The survivors hailed from Bangladesh, Pakistan, Egypt and Syria, according to ANSA, which said they had paid around $3,500 to travel in the eight-metre (26-foot) long boat.

More than 3,150 migrants died or disappeared in the Mediterranean last year, according to the UN’s International Organization for Migration.

The Central Mediterranean is the deadliest known migration route in the world, representing 80 per cent of the deaths and disappearances in the Mediterranean Sea. It is widely used by migrants fleeing conflict or poverty, who set off from Tunisia or Libya by boat in bids to enter the European Union via Italy.

Tough choice
The EU recently adopted a vast reform toughening immigration control at its borders.

And since coming to power in 2022, far-right Italian Prime Minister Giorgia Meloni has vowed to dramatically slash the number of people crossing by boat from the coast of North Africa.

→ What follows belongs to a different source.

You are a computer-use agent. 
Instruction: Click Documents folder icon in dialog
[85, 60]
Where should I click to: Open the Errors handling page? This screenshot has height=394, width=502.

Rome has brought in a slew of rules to curb the activities of charity ships accused of being a pull factor for migrants — from limiting the number of rescues to assigning them distant ports.

Under a law adopted at the start of 2023, charity ships are obliged to travel “without delay” to port as soon as their first rescue is complete — even if they become aware of other migrants in difficulty.

In recent months, the Italian coastguard has assigned increasingly distant ports to ships, sometimes in difficult weather conditions, to the detriment of vulnerable migrants’ physical and mental health.

Charity crews face a tough choice: comply with the Italian authorities by leaving migrant boats adrift despite the risk that people could die, or disobey and face having their ships impounded.

Arrivals by sea to Italy have dropped considerably since the start of the year, with some 23,725 people landing so far, compared to 53,902 in the same period in 2023, according to the interior ministry.